**SET EXERCISE A**
Rewrite the rows of the data listing from the first row through the line containing "The height and width of the screenshot is (819, 1456). I", inclusive, substituting "Give the position of" for "Find the location of" and keeping everything else unchanged.

**SELECTION**
# Community > Resource Library >  Help with my horn???

## Kiwiman

Hi guys,
 I now have a real steer horn that i have cut the end off for my roaring horn,
 what i would like to know is if i sand it lightly what can i put on to help protect it??

----------


## Neckshot

FS cant help with that but my missus is gonna check my one so ill let ya know later :Yaeh Am Not Durnk:

----------


## Kiwiman

HAHA i wondered how long before the dirty minds would turn up  :ORLY:

----------


## veitnamcam

Not long mate not long at all  :Grin: 

Does it even need a protectant on it?

Sent from my GT-S5360T using Tapatalk 2

----------


## Neckshot

> HAHA i wondered how long before the dirty minds would turn up


milly seconds mate its friday aLL THE real hunterers are already hunting us piss drinkers are all thats left and were naturally dirty bastards...........time for rugby gotta go good luck with that horn bro.

----------


## P38

Good question Kiwiman.

Data listing:
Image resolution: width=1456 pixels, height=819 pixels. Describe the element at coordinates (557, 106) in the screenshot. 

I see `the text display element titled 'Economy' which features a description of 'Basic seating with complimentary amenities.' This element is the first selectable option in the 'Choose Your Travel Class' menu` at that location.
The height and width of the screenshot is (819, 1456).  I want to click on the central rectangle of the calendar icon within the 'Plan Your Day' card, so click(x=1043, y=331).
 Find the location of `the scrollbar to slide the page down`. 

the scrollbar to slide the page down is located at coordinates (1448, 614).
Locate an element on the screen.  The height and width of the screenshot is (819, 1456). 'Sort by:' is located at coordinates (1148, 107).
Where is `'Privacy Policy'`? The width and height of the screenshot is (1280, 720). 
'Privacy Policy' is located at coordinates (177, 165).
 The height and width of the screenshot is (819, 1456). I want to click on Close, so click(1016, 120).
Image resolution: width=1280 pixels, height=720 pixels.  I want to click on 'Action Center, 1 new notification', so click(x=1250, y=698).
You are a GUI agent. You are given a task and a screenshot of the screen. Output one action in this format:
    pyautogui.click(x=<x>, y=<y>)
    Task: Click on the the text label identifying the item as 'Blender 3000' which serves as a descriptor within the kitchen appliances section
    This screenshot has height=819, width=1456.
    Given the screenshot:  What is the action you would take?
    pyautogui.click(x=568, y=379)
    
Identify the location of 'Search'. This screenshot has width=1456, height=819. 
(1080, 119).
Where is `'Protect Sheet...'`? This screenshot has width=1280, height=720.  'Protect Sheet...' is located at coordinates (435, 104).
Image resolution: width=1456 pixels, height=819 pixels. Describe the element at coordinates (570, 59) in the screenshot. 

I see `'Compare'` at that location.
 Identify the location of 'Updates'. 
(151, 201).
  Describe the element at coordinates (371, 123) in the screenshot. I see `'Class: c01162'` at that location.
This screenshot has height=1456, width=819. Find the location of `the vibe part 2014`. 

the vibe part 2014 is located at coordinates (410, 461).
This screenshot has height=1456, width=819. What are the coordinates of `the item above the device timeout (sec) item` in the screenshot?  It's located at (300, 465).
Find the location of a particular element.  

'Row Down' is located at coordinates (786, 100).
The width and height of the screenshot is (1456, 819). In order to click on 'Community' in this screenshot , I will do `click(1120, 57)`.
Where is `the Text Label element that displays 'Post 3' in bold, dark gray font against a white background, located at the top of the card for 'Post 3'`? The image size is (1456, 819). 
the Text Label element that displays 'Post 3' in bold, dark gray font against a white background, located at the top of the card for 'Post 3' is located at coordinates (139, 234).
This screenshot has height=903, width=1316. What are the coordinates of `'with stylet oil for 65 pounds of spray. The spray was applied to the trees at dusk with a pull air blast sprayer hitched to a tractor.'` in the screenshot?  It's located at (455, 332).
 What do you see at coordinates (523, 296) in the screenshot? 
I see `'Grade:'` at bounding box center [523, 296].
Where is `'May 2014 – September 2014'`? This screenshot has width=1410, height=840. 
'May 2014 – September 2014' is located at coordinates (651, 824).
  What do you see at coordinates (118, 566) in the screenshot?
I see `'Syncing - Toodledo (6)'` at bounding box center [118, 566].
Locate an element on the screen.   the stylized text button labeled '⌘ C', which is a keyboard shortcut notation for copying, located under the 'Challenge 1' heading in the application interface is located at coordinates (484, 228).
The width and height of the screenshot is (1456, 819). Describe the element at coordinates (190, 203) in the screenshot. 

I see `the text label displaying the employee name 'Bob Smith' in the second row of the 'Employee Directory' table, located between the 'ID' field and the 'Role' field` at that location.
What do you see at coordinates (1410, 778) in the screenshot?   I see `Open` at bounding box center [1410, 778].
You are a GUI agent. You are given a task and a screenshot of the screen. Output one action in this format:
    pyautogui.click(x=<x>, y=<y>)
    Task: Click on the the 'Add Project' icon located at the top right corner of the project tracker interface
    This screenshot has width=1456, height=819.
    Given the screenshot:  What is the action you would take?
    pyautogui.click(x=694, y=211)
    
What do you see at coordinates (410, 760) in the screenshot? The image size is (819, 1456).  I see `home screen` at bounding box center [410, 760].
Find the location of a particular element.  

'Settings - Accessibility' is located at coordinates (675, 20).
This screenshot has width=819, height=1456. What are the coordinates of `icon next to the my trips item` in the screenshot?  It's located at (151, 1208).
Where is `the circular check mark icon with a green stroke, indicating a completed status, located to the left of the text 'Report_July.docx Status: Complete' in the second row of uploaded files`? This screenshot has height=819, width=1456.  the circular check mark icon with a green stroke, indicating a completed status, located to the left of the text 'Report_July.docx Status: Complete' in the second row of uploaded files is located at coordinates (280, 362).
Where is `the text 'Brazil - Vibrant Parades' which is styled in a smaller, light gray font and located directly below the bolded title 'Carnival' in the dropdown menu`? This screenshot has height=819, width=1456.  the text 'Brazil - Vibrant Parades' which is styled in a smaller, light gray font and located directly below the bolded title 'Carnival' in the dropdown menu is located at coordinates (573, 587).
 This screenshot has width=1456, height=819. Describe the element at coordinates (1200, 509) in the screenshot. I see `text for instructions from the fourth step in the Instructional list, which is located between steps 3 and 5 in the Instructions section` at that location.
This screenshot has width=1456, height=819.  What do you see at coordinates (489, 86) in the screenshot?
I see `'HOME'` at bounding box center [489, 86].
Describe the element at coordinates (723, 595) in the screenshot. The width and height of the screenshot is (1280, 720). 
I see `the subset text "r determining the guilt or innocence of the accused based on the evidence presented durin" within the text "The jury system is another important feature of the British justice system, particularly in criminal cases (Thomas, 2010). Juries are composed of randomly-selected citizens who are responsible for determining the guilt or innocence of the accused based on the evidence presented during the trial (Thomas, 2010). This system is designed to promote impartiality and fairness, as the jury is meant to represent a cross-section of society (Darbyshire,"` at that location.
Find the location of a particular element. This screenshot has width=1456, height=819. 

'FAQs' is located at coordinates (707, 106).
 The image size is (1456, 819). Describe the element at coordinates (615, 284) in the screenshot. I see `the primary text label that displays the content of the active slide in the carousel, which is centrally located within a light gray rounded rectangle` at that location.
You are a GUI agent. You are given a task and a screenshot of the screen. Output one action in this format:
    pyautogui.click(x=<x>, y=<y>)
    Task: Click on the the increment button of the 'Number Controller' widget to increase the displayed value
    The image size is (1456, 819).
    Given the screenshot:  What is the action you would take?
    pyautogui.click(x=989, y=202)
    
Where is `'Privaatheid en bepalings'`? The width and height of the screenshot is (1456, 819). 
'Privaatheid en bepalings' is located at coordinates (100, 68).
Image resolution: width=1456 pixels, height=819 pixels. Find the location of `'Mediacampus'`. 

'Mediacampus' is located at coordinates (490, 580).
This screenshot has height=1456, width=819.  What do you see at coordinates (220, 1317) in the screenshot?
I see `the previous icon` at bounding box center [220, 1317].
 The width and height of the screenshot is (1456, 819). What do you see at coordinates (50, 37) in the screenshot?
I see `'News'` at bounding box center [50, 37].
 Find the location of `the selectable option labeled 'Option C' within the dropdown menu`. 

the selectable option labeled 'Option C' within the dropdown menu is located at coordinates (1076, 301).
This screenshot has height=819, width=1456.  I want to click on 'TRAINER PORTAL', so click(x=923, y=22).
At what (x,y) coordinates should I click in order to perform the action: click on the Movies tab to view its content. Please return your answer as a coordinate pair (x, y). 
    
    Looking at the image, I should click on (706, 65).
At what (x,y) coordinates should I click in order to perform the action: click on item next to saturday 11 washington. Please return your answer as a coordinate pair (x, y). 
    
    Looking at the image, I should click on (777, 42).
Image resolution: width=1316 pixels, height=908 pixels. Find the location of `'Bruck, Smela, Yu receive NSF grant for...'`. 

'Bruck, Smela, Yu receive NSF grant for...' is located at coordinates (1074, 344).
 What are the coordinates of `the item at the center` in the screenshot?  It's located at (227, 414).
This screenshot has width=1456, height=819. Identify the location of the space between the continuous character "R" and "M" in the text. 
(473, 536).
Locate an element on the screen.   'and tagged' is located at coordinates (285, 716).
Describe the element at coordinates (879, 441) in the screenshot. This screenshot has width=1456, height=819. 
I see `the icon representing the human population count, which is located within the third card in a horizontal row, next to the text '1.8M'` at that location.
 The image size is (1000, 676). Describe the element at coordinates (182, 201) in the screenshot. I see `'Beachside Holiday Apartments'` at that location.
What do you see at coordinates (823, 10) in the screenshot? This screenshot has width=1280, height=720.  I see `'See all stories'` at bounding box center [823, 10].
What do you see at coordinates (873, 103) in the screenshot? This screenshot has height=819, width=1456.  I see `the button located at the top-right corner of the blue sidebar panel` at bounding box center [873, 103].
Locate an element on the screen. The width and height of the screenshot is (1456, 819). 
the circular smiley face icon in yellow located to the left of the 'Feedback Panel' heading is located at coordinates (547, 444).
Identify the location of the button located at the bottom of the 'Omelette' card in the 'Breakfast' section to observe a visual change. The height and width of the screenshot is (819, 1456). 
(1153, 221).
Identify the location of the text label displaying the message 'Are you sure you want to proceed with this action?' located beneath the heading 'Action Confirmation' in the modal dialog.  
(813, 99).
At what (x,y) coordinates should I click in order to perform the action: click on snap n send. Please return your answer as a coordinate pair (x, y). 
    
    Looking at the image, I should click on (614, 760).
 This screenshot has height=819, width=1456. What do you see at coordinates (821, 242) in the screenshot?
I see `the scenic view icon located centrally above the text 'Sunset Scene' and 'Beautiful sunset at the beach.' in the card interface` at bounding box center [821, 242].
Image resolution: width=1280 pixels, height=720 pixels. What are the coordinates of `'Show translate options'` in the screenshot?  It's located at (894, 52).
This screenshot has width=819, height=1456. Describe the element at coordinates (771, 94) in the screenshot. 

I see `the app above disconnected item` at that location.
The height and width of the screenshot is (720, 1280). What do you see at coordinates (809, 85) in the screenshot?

**SET EXERCISE B**
In the forum thread, what is Kiwiman making from the steer horn he cut the end off?

**EXERCISE RESPONSE A**
Image resolution: width=1456 pixels, height=819 pixels. Describe the element at coordinates (557, 106) in the screenshot. 

I see `the text display element titled 'Economy' which features a description of 'Basic seating with complimentary amenities.' This element is the first selectable option in the 'Choose Your Travel Class' menu` at that location.
The height and width of the screenshot is (819, 1456).  I want to click on the central rectangle of the calendar icon within the 'Plan Your Day' card, so click(x=1043, y=331).
 Give the position of `the scrollbar to slide the page down`. 

the scrollbar to slide the page down is located at coordinates (1448, 614).
Locate an element on the screen.  The height and width of the screenshot is (819, 1456). 'Sort by:' is located at coordinates (1148, 107).
Where is `'Privacy Policy'`? The width and height of the screenshot is (1280, 720). 
'Privacy Policy' is located at coordinates (177, 165).
 The height and width of the screenshot is (819, 1456). I want to click on Close, so click(1016, 120).

**EXERCISE RESPONSE B**
A roaring horn.